2014年の蘭寿(らんじゅ)とむ(花組)、壮一帆(そう・かずほ、雪組)に続いて、15年は2月15日に宙組の鳳稀(おうき)かなめが宝塚に別れを告げた。そして5月には星組の柚希礼音(ゆずき・れおん)が退団を控えている。この2人の卒業により、14年春に行われた百周年記念の祭典の際に最前列に並んだ5人のトップスターのうち4人が宝塚を去ることになる。
花組はすでに明日海(あすみ)りおがトップスターとして実績をあげ始め、夏には台湾公演が控えている。雪組は早霧(さぎり)せいなの大劇場トップお披露目作品「ルパン三世」が今月2日、好評のうちに千秋楽を迎え、20日から東京公演がスタートする。

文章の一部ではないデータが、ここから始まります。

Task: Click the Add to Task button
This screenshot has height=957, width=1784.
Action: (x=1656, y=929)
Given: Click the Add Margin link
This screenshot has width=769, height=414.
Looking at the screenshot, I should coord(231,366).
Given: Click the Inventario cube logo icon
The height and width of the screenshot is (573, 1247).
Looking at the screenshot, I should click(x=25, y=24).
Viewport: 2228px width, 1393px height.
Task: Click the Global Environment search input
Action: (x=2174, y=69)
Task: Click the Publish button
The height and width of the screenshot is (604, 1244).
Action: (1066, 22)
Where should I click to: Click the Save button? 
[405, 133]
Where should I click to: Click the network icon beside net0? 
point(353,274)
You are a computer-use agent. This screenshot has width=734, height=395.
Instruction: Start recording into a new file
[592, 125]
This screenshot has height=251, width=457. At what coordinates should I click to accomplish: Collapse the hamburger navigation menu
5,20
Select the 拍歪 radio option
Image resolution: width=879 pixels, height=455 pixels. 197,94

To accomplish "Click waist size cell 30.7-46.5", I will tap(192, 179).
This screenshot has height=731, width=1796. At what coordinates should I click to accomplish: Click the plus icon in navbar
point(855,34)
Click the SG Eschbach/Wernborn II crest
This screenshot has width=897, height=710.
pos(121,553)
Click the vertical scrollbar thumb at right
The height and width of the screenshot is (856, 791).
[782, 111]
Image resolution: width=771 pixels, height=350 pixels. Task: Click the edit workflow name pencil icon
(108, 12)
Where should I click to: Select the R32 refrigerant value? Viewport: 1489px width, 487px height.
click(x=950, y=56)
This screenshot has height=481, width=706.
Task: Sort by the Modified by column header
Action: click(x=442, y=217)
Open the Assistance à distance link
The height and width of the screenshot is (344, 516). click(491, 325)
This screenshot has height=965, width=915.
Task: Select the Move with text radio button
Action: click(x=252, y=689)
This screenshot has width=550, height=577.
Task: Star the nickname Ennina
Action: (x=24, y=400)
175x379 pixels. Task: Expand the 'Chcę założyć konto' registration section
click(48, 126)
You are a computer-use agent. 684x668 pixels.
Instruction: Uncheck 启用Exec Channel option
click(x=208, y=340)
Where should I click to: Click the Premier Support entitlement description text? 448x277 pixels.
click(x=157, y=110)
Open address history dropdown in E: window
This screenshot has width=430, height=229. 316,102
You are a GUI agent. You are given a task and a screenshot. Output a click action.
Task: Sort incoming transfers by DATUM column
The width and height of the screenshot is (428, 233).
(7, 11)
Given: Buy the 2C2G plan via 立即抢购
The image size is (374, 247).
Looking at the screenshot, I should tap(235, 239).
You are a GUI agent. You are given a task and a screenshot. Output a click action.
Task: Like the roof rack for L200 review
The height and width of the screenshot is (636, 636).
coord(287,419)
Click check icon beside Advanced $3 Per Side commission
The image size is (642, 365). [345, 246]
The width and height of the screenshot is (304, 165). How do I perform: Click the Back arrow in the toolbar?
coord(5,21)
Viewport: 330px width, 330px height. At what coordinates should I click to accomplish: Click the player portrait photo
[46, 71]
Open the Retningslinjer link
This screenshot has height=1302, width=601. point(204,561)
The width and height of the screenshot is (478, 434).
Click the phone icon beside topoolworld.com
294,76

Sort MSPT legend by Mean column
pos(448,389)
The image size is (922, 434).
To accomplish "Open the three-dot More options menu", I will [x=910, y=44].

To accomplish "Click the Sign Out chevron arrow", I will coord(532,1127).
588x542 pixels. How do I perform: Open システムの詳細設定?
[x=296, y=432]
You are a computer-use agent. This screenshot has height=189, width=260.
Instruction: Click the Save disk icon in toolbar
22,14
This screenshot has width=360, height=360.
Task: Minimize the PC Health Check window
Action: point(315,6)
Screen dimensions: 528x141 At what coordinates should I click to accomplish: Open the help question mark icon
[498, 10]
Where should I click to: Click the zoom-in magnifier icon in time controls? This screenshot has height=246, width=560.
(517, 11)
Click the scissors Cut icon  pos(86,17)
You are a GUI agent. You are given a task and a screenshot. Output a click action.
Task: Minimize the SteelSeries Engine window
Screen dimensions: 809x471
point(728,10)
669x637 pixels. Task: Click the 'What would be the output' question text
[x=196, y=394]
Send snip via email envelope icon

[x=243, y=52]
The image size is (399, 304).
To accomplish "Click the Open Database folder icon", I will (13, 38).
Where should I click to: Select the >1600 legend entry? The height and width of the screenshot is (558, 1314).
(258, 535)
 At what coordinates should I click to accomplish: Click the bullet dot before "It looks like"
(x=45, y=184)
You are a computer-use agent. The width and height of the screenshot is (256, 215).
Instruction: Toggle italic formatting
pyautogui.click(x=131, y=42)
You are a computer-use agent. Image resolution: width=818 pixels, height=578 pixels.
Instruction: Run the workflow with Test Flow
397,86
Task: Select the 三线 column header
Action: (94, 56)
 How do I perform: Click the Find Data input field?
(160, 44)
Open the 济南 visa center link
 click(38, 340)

鳳稀の後は同じ宙組の朝夏(あさか)まなとのトップ就任が決まっており、その大劇場お披露目公演には、03年に星組で上演され、芸術祭の演劇部門で優秀賞を受賞した「王家に捧ぐ歌」(オペラ「アイーダ」の宝塚版)の再演が用意されている。
若手スターの組替えも
現在の宝塚で圧倒的な人気を誇る星組の柚希のサヨナラ公演も2月6日に大劇場で幕が上がった。柚希の後任には、専科の北翔海莉(ほくしょう・かいり)の異動が14年12月に発表された。北翔は歌、踊り、芝居と三拍子そろった実力派だが、実は専科からトップスターとして組に再配属される例はほとんどない。このニュースはファンにとってちょっとした〝衝撃〟だった。ファンはこうした劇団の「人事」にも敏感だ。このときは同時に星組と宙組の若手スターの組替えも発表され、ツイッターなどが大いに賑わった。これにより、今年6月以降の各組の布陣が固まったことをファンも知り、これからの宝塚をにぎやかに展望するのである。
昨年の祭典の時に最も若いトップスターだった月組の龍真咲(りゅう・まさき)が、6月以降は最もキャリアの長いトップとして、宝塚を引っ張る立場となる。台湾公演を任された花組の明日海も、新しい宝塚の顔として活躍することになるだろう。
いかにもめまぐるしいが、常に新陳代謝を繰り返しながら歴史をつないでいく、これも宝塚の大きな特徴だ。